In a police statement, Lonsky said he was first approached by two inmates who threatened to kill his children. They said they knew his address, the cars his family drives, the age of his children, and the time his family would be home. Lonsky initially agreed to do drug smuggling to protect his family. However, Lonsky later said that he was paid $2,000 for shipping.

He met regularly with one of the mothers of the inmates at the local Jack in the Box store, where he collected K2-soaked birthday cards that Lonsky smuggled into the prison in his shoe. During routine cell checks, he slipped cards under the prisoners’ cots. A random search by corrections officers revealed a smuggling scheme. Lonxy is due to appear in court early next year.

But even after Lonsky’s arrest, the drugs continued to seep in. Since August, seven men have died in Licking, a month apart. Three of the men had fentanyl in their systems, and another had a combination of fentanyl and xylazine, an equine tranquilizer even more powerful than fentanyl.

In October 2020, a 39-year-old woman who worked as a cook at the Jefferson City Correctional Center was arrested in jail with 39 grams of methamphetamine and one pound of K2. Methamphetamine was packaged for distribution, and K2 was rolled up into bundles to be smuggled into the prison.

Although the case is two years old, a source at the Cole County Sheriff’s Office said it is still pending with prosecutors and no actual charges have been filed against her.

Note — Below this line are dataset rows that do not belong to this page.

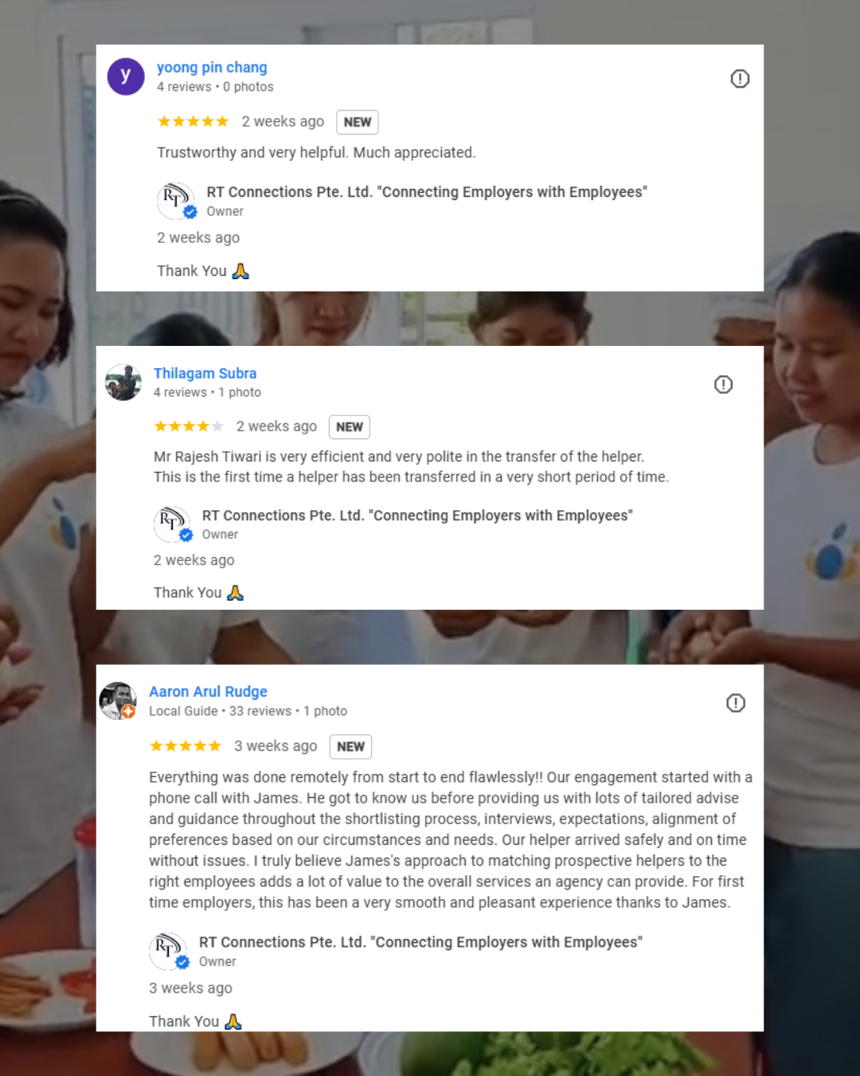
Task: Open Thilagam Subra's profile photo
Action: click(123, 383)
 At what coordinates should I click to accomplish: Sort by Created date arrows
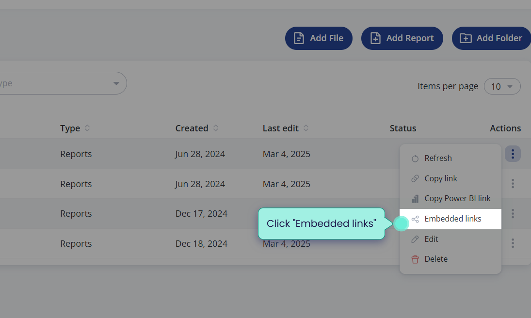(x=215, y=128)
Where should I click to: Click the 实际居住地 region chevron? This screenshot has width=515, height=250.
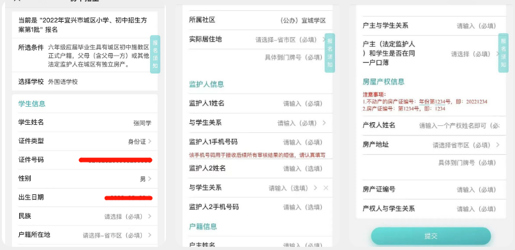[x=324, y=40]
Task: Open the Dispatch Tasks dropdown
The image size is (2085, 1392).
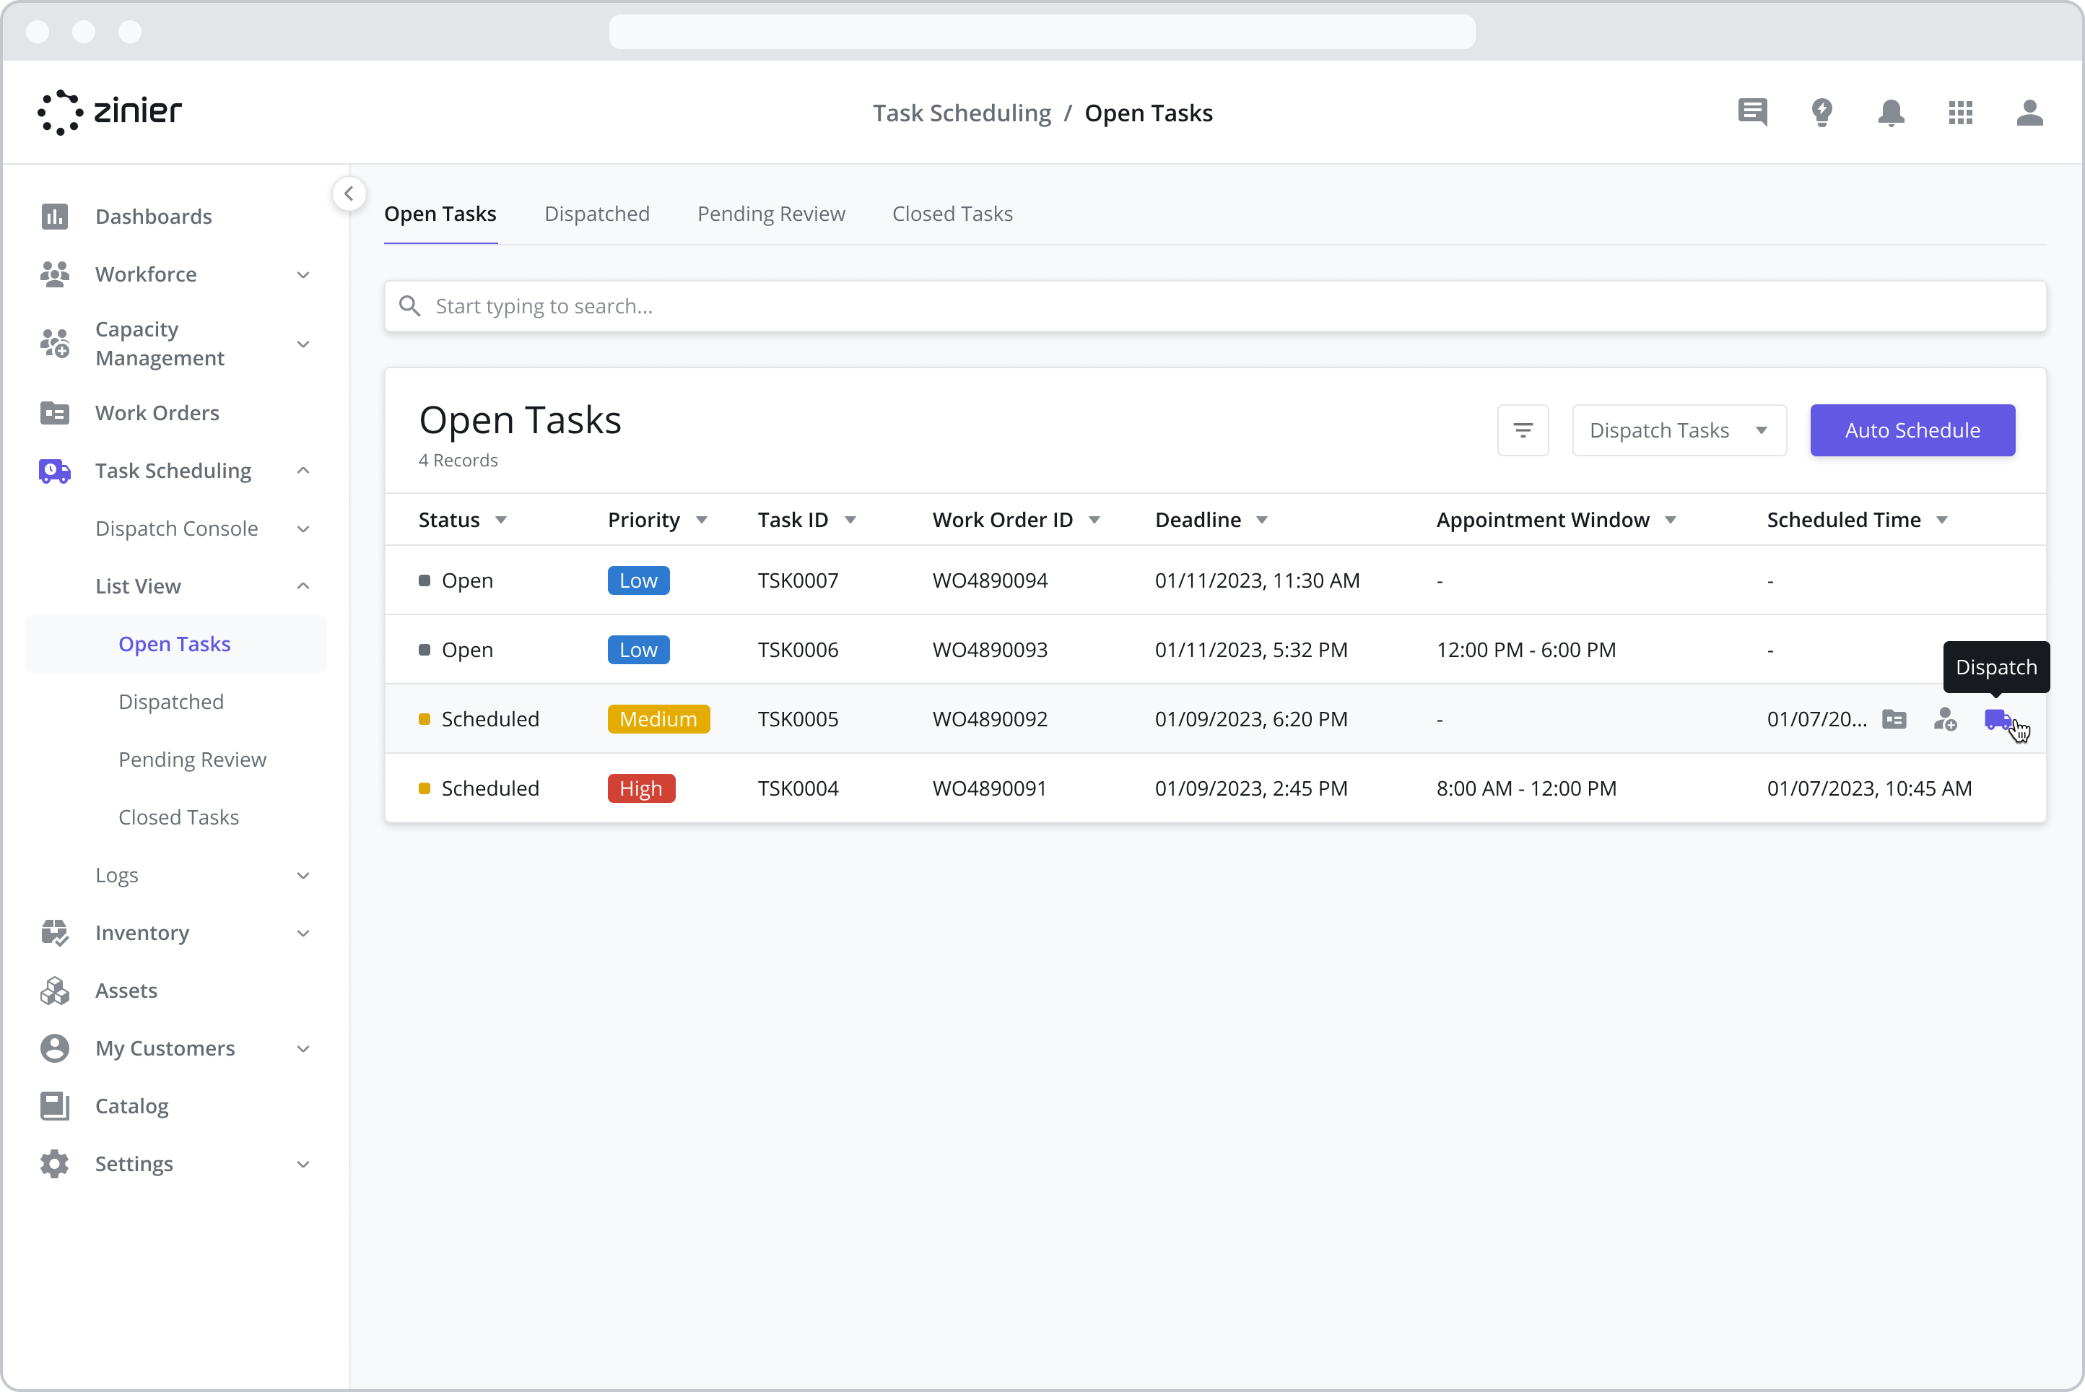Action: 1678,431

According to St. Louis Public Radio, employees found to be drug smugglers are routinely turned over to a warden and “fired,” meaning they lose their jobs but are not turned over to law enforcement.

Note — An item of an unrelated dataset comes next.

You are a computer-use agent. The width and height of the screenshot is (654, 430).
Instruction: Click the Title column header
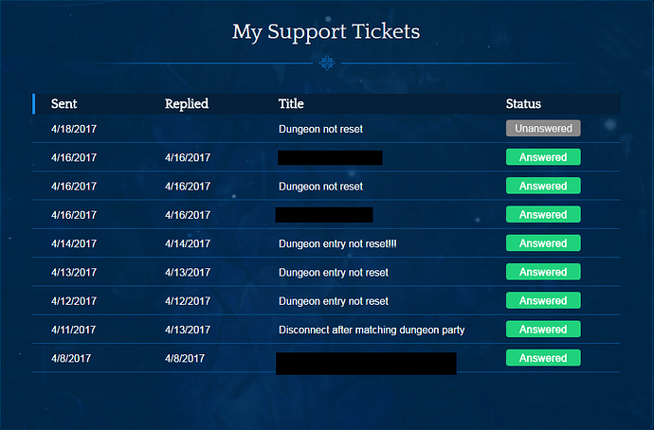291,104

Correctional officer Timothy Davis was harassed. Local police arrested him in Moberley Jail with six ounces of a “leaf substance” that had been sprayed with K2. He later said that he was paid $300 via CashApp for delivery. He pleaded guilty to delivering a controlled substance to prison and received a five-year sentence.

Correctional officers have long complained about being overworked and underpaid, so it’s no surprise that some of them find ways to make easy and illegal money. In a statement to the police, Davis stated that he was about to lose his house. Lonsky, the man who said he made $30,000 in drug smuggling in five months, received a salary of just under $35,000.

The woman who asked to be called only Ann often visits a loved one at Farmington Correctional Center. She says the prison has recently installed body-scanning machines for outside visitors.

We are talking about Tek84 Intercept scanners, the cost of which, according to various sources, ranges from 145,000 to 160,000 dollars each.

Like most people who pay attention to Missouri correctional facilities, Ann knows how drugs get into prisons and how dangerous they are. She says it bothers her and other patrons to be thoroughly searched when they see staff let through.

“I’m so confused as to why I have to take off my shoes, hand over my jacket and change bag to be looked at, but the staff walk right through the metal detector and don’t,” says Ann. RFT. “One of the employees turned on the metal detector and the employees monitoring this asked what caused it, and the employees who came in just said, ‘Oh, those are my boots’ and then they just walked in.”

This project was completed with the support of a grant from the Ira A. Lipman Center for Journalism and Civil and Human Rights at Columbia University in conjunction with Arnold Ventures.